> To-do list:
(1) Answer these questions using the disclosure below, one answer per line, marked (a), (b) and (c):
(a) What two things does the life support package include?
(b) What examples of practical advantages of single engine aircraft are given?
(c) Where is the outer shell configured to be coupled to the aircraft?
(2) For each statement, say yes or no depending on whether the disclosure below supports it, and quote the words that settle it:
(a) Relying on dual engine aircraft is described as a low-cost approach.
(b) The outer shell is shaped much like a weapon.
(c) Every embodiment includes all of the listed advantages.

> Document extract:
########################################
This disclosure relates in general to life support systems and more particularly to a life support system that is deployable using a weapons control system of an aircraft.
Historically dual engine aircraft have been considered the best way to assure safe operations when flying over harsh environments because dual engine failures are exceptionally rare. However, this approach is inherently expensive, restricts aircraft performance, and limits the choices of aircraft purchased by some national governments.
According to one embodiment, an apparatus includes an outer shell having a shape substantially similar to a weapon. The outer shell is configured to be coupled to an aircraft at a weapon attachment point. The apparatus further includes one or more electrical connections configured to be coupled to a weapons control system of the aircraft. The apparatus further includes a life support package comprising an inflatable raft and a stabilization system configured to stabilize the inflatable raft in water.
Technical advantages of certain embodiments may include a cheaper, more flexible safety option to dual engine aircraft, may provide a life support package that can be tailored to the expected environment, and allows the ability to carry or not carry safety equipment depending on the mission. Other technical advantages will be readily apparent to one skilled in the art from the following figures, descriptions, and claims. Moreover, while specific advantages have been enumerated above, various embodiments may include all, some, or none of the enumerated advantages.
For a more complete understanding of the present disclosure and its advantages, reference is now made to the following description, taken in conjunction with the accompanying drawings, in which:
Because dual engine failures are exceptionally rare, dual engine aircraft have been considered the best way to assure safe operations when flying over harsh environments. Although single engine aircraft have a number of practical advantages (e.g., decreased fuel usage, longer flight times) some potential customers have expressed safety concerns for the use of a single engine aircraft over geographically remote areas or areas with extreme environmental conditions (e.g. arctic, desert, cold water) because any mechanical failure resulting in a pilot ejection would put the pilot in jeopardy due to the harshness of the environment. For example, a downed pilot in cold water may not be able to wait for backup aid from another aircraft or boat, as the pilot may have only a matter of minutes to find dry conditions (e.g., a raft) before succumbing to hypothermia. Aircraft, especially single engine aircraft, may be ill equipped to provide aid to their downed pilots in the short amounts of time necessary to ensure survival of the pilots in these environments.
########################################
> Dataset entries:
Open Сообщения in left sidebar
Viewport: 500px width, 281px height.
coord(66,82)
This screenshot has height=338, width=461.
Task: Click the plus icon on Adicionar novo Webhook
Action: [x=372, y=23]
########################################
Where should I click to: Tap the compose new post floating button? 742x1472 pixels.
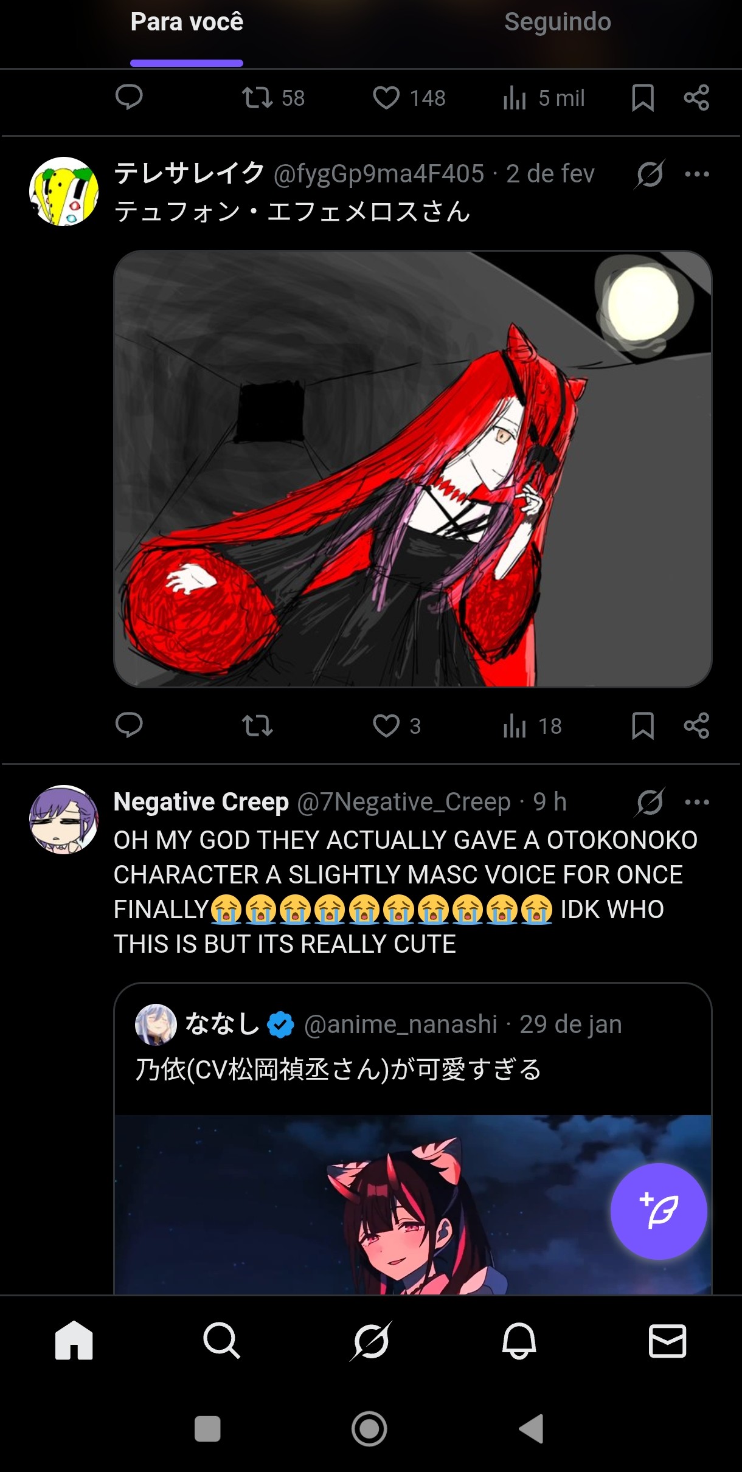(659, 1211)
########################################
> Solutions below:
(1)
(a) An inflatable raft and a stabilization system configured to stabilize the inflatable raft in water.
(b) Decreased fuel usage and longer flight times.
(c) At a weapon attachment point.

(2)
(a) No: "this approach is inherently expensive"
(b) Yes: "an outer shell having a shape substantially similar to a weapon"
(c) No: "various embodiments may include all, some, or none of the enumerated advantages"